После возвращения из Нью-Йорка Слэш не звонил Лане, она же связывалась с ним лишь по телефону и только по неотложным делам. Выстрел пьяного Уилла Бэнтри положил, не без их молчаливого обоюдного согласия, конец их безумным, хаотичным и двусмысленным отношениям.
– Я должен вернуться к Диди и Клэр, – сказал он ей. – Это моя семья.
– Я знаю, – ответила Лана, почувствовав одновременно и боль, и облегчение. Боль оттого, что теряла Слэша, и теперь уже навсегда, а облегчение, потому что избавлялась от чувства мести, которое постоянно незримо, тайно и неотступно присутствовало в ее отношениях со Слэшем с самого их начала.

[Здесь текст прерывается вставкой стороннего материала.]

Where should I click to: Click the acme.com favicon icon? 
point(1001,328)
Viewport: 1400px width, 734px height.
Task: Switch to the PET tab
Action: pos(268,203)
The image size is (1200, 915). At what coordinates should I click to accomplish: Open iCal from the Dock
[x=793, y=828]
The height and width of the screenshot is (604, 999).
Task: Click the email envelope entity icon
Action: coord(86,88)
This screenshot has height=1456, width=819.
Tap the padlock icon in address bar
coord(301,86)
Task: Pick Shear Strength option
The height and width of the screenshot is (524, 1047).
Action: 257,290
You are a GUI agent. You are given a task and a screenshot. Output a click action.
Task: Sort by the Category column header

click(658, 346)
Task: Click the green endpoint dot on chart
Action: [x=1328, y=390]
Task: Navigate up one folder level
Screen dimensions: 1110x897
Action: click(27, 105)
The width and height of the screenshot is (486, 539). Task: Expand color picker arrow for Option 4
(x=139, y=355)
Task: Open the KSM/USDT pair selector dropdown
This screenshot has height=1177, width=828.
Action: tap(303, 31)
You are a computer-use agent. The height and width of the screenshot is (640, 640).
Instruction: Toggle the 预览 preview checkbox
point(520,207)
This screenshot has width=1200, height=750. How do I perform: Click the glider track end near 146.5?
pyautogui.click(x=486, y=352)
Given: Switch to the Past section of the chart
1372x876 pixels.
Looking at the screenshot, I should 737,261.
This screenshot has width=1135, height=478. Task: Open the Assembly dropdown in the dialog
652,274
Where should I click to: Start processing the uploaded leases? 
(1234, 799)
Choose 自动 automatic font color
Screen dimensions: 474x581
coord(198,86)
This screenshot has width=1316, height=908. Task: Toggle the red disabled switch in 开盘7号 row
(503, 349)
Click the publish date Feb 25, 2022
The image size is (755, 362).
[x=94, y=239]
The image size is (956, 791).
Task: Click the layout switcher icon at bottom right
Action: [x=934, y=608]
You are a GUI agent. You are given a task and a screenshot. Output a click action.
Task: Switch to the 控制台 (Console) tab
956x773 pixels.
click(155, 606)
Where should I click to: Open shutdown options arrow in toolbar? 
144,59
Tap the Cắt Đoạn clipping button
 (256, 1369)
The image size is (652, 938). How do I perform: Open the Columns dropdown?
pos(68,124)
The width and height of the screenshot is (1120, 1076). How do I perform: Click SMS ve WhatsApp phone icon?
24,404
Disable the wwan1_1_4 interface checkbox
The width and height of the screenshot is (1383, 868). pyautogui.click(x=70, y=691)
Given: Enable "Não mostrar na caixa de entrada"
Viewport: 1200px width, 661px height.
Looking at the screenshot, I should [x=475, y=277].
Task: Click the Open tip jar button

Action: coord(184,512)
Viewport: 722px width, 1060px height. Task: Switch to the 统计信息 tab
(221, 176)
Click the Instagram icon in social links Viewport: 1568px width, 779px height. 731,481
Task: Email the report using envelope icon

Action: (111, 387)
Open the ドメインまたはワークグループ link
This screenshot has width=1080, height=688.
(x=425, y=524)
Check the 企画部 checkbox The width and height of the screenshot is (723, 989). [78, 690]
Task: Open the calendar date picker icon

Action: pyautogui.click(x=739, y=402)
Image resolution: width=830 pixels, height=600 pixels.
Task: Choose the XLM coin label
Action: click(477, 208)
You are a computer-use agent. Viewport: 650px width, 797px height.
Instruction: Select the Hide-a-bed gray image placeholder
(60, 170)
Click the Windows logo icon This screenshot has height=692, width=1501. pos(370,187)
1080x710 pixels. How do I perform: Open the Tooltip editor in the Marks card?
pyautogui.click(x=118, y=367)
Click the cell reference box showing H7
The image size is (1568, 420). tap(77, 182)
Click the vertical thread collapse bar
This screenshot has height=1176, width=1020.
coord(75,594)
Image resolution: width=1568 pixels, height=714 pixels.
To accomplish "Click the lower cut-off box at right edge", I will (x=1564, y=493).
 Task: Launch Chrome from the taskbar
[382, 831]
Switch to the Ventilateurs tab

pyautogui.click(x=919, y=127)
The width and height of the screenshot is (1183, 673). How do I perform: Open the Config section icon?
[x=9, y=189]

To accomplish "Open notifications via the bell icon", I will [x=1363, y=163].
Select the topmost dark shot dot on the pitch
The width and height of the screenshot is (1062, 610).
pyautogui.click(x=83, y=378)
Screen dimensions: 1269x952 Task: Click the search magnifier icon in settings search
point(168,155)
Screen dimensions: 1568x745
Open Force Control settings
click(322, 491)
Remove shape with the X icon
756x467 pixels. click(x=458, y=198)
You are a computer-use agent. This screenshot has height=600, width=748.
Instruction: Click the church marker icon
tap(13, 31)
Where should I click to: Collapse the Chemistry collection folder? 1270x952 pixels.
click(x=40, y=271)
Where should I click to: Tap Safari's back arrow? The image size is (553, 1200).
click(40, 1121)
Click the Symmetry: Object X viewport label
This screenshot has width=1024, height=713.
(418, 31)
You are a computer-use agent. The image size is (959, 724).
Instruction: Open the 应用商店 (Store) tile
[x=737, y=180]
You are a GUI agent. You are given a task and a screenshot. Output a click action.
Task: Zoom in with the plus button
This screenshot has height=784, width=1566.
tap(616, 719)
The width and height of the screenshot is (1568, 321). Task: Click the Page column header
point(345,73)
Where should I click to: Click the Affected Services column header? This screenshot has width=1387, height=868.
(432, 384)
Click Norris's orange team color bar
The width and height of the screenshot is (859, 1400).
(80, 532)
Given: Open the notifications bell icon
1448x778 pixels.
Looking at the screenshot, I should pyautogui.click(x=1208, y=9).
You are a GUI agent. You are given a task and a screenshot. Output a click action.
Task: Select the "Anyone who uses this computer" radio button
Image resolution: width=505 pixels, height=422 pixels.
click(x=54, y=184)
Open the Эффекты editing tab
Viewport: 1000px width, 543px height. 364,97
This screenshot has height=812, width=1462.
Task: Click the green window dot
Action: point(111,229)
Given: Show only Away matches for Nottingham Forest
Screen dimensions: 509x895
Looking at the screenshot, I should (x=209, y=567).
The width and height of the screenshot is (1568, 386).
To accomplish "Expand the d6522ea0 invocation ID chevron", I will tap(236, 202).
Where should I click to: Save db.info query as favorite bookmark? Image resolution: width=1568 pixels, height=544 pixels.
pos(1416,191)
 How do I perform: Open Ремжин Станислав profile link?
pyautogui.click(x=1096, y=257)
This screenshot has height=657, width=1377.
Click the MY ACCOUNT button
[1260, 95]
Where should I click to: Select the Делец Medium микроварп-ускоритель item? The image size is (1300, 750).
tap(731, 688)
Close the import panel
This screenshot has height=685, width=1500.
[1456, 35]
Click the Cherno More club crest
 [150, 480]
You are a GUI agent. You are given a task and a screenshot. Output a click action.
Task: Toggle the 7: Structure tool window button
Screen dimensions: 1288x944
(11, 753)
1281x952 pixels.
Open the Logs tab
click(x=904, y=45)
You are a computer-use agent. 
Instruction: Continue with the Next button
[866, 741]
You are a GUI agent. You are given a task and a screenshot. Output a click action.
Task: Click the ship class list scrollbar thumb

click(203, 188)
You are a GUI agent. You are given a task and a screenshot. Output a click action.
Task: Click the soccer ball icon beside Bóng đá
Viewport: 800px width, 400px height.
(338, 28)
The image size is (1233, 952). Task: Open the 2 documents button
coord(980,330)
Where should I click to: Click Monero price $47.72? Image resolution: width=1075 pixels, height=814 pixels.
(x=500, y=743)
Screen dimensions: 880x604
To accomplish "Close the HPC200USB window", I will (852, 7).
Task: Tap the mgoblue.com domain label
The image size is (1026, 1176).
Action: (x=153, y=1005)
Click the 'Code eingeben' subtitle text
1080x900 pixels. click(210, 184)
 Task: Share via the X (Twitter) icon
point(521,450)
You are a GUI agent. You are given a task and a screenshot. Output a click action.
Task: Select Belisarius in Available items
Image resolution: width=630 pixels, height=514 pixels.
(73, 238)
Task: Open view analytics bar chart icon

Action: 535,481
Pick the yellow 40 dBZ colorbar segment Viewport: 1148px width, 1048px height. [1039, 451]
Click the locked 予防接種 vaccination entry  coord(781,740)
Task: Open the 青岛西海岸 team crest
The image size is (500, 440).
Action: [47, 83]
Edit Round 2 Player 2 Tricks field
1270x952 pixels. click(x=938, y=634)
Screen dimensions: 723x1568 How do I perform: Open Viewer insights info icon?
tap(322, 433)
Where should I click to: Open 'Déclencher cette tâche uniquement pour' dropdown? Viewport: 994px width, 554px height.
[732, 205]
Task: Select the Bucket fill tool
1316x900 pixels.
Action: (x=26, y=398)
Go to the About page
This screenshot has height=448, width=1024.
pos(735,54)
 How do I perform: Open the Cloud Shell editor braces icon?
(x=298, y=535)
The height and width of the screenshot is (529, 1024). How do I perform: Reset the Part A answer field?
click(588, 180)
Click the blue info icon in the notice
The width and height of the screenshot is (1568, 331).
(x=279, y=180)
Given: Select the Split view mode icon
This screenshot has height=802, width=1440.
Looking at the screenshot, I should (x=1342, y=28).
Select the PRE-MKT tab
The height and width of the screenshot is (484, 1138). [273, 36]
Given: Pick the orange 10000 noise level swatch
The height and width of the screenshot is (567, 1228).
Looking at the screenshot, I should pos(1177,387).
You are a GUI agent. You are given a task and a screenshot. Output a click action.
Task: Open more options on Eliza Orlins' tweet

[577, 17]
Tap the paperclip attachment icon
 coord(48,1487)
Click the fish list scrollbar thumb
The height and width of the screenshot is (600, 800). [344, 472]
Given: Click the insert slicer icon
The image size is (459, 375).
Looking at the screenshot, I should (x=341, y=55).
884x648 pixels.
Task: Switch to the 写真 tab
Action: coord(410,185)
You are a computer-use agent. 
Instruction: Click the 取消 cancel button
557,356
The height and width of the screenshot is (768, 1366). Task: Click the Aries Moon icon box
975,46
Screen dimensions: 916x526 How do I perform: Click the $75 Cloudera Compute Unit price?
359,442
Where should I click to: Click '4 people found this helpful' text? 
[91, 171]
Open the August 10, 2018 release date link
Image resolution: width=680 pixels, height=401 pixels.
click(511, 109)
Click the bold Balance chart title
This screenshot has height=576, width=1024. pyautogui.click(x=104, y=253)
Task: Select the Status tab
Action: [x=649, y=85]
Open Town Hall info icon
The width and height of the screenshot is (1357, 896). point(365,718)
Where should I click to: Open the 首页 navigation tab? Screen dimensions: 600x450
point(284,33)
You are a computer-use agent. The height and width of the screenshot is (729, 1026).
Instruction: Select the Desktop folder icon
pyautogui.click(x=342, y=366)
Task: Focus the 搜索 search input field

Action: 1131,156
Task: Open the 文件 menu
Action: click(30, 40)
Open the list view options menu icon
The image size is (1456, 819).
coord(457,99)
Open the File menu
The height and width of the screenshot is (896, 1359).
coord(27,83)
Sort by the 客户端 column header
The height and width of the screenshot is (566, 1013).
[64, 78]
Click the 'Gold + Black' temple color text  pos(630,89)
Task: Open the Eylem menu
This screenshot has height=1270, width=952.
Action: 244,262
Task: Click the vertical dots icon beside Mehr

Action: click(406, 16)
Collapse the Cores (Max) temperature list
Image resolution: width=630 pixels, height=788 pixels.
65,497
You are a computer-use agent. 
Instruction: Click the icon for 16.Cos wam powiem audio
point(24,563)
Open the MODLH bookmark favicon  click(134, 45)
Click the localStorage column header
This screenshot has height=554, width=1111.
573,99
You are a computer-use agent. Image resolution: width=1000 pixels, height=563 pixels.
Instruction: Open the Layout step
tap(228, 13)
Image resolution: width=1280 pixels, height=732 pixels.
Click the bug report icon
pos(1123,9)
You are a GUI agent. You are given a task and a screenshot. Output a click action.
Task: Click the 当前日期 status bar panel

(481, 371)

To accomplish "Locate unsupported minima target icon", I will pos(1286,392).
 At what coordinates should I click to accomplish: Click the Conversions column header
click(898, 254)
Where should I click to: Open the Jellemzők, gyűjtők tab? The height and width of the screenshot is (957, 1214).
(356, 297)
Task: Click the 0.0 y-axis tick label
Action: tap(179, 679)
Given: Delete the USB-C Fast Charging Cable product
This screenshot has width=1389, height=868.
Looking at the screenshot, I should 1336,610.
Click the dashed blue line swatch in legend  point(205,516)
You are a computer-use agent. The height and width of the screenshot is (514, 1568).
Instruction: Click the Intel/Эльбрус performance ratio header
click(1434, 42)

– Я вижусь с Диди, – сообщил он Лане несколько недель спустя после похорон. Теперь, когда Слэш узнал, что Лана и Диди сестры и что Лана скрыла от него это, он понял, какой жесткой и неуступчивой может быть Лана, хотя в делах он восхищался этими ее качествами. Благодаря своему характеру она добилась многого и выстояла не в одной схватке.
– Я знала, что так и будет, – спокойно ответила Лана. Она ничуть не удивилась и не была особенно огорчена. Мучившие ее своей двойственностью отношения сами собой, а главное, без ее участия прекращались.
Она видела взгляд Слэша, обращенный на Диди в день похорон, – столько в нем было тоски по ней, заметила, с какой нежностью он обнял ее.